14 DE ENERO · ¿CÓMO TOCAR EL CORAZÓN DE DIOS?

En cierta ocasión, delante del Palacio Real de Inglaterra, había un muchacho harapiento
que se había propuesto ver a la Reina. El guardia de Palacio, en un principio se reía al ver
el interés del pobre muchacho, pero como sea que el muchacho insistía, le amenazó con
hacerle fuego oyéndole llorar una de los jóvenes príncipes, y al saber la causa, le dijo
sonriendo: “Yo te llevaré a la Reina” y trasponiendo la guardia le llevó hasta la presencia
de le real madre.
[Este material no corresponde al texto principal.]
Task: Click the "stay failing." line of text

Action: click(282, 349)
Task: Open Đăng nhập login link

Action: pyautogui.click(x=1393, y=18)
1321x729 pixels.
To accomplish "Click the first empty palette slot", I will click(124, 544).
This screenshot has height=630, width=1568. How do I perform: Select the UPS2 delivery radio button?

Esta pregunto con sorpresa a su hijo acerca del muchacho, y cuando

supo el hecho se echó a reír como lo hubiera hecho cualquier madre compasiva. Y con
palabras suaves despidió al satisfecho mozo, poniéndole una reluciente moneda en su
mano.
Asunto difícil es para un pobre conseguir la entrada a la presencia de un soberano de la
tierra; pero la vía para entrar a la presencia del Rey de Reyes está siempre despejada; y
aún el mendigo lleno de harapos es en ella bien recibido. ¿Por qué?
Del mismo modo que aquel príncipe condujo el muchacho a la presencia de su madre, así
Cristo nos llevas por la mano a la presencia de Su Padre Celestial.